» Verilen metin

======

Düşünebildiğimiz ve hatta henüz düşünmemişken rüyasını görebildiğimiz her şey bana gerçek geliyor.
Canavarlar, dedin. Kafamın İçindeki Sülükler öyküne gelmek istiyorum. Esasen bu öykünün -fantastik ögeler dışında- klasik bir anlatı olduğunu söyleyebilir miyiz? Benim için de okuması oldukça da keyifli bir öyküydü. “Fantastik ögeler dışında” kısmına özellikle odaklanmak istedim. Çünkü her ne kadar asıl karakterin zombi dostuyla bir hikâyesi anlatılsa da öykünün temelde dayandığı ya da dayanmak zorunda olduğu yer orası değil. En azından bana öyle geldi. Bu bağlamda fantastik ayrıntıların öykünde bir araç hatta yer yer makyaj olduğunu söyleyebilir miyiz?
Kafamın İçindeki Sülükler klasik bir iskelet üzerine kurulu. Doğru. Ama üzerindeki katmanlara baktığımızda göze çarpan gerçeküstü ayrıntıları ben bir araç ya da makyaj malzemesi olarak düşünemiyorum. Çünkü gerçeküstü diyebileceğimiz detaylar da benim dünyamda karakterin nefes alması kadar olağan şeyler. Bir kere anlatmaya başlayınca her şeyin mümkün olduğunu hissediyorum. Aklımda bu tip sınır çizgileri yok. Diğer bir deyişle, dışarıdan bakan gözün gerçeküstü kabul ettiği bir olayla gerçek kabul ettiği başka bir olay benim alet çantamda aynı gözde duruyor diyebilirim.

======

» Veri kesiti
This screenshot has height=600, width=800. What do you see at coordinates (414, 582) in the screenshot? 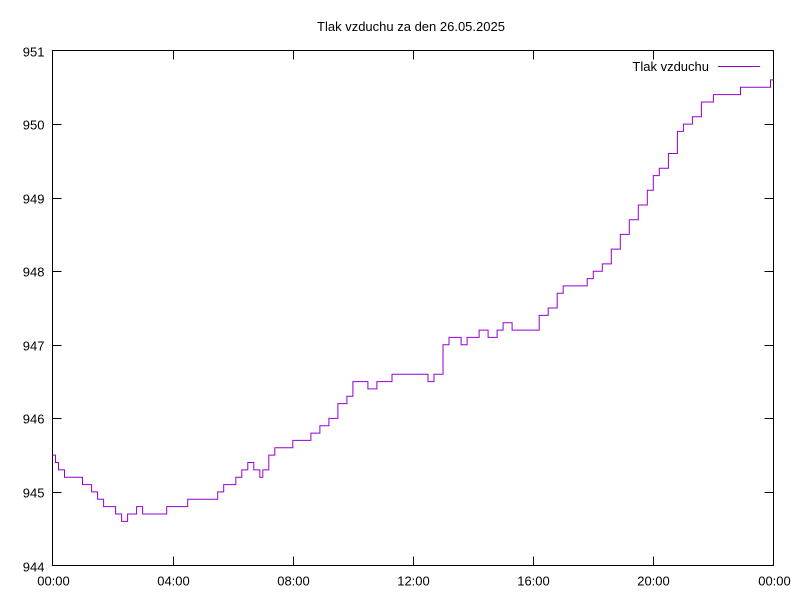
I see `x-tick-label: 12:00` at bounding box center [414, 582].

======

» Yapılacak işler
1. Söyleşi metninde "Düşünebildiğimiz ve hatta" ile "makyaj olduğunu söyleyebilir miyiz?" arasındaki bölümü, bu iki ifade de dahil olmak üzere hiç değiştirmeden yazın.
2. Söyleşi metninde "Kafamın İçindeki Sülükler klasik bir iskelet" sözleriyle başlayan paragrafı, ana bilgilerini koruyarak daha kısa biçimde yeniden yazın.
3. Söyleşi metnine göre konuşmacı, gerçeküstü ayrıntıların kendi dünyasındaki olağanlığını neye benzetiyor?
Satırların söyleşi metniyle hiçbir ilgisi yoktur.

» Alıştırma çözümleri
1.
Düşünebildiğimiz ve hatta henüz düşünmemişken rüyasını görebildiğimiz her şey bana gerçek geliyor.
Canavarlar, dedin. Kafamın İçindeki Sülükler öyküne gelmek istiyorum. Esasen bu öykünün -fantastik ögeler dışında- klasik bir anlatı olduğunu söyleyebilir miyiz? Benim için de okuması oldukça da keyifli bir öyküydü. “Fantastik ögeler dışında” kısmına özellikle odaklanmak istedim. Çünkü her ne kadar asıl karakterin zombi dostuyla bir hikâyesi anlatılsa da öykünün temelde dayandığı ya da dayanmak zorunda olduğu yer orası değil. En azından bana öyle geldi. Bu bağlamda fantastik ayrıntıların öykünde bir araç hatta yer yer makyaj olduğunu söyleyebilir miyiz?

2. Öykü klasik bir iskelete dayanır, ancak konuşmacı üzerindeki gerçeküstü ayrıntıları bir araç ya da makyaj olarak görmez. Bu ayrıntılar onun dünyasında karakterin nefes alması kadar olağandır. Anlatmaya başlayınca her şey mümkün gelir ve aklında böyle sınır çizgileri yoktur. Dışarıdan bakana gerçeküstü ya da gerçek görünen olaylar onun alet çantasında aynı gözde durur.

3. Karakterin nefes almasına benzetiyor.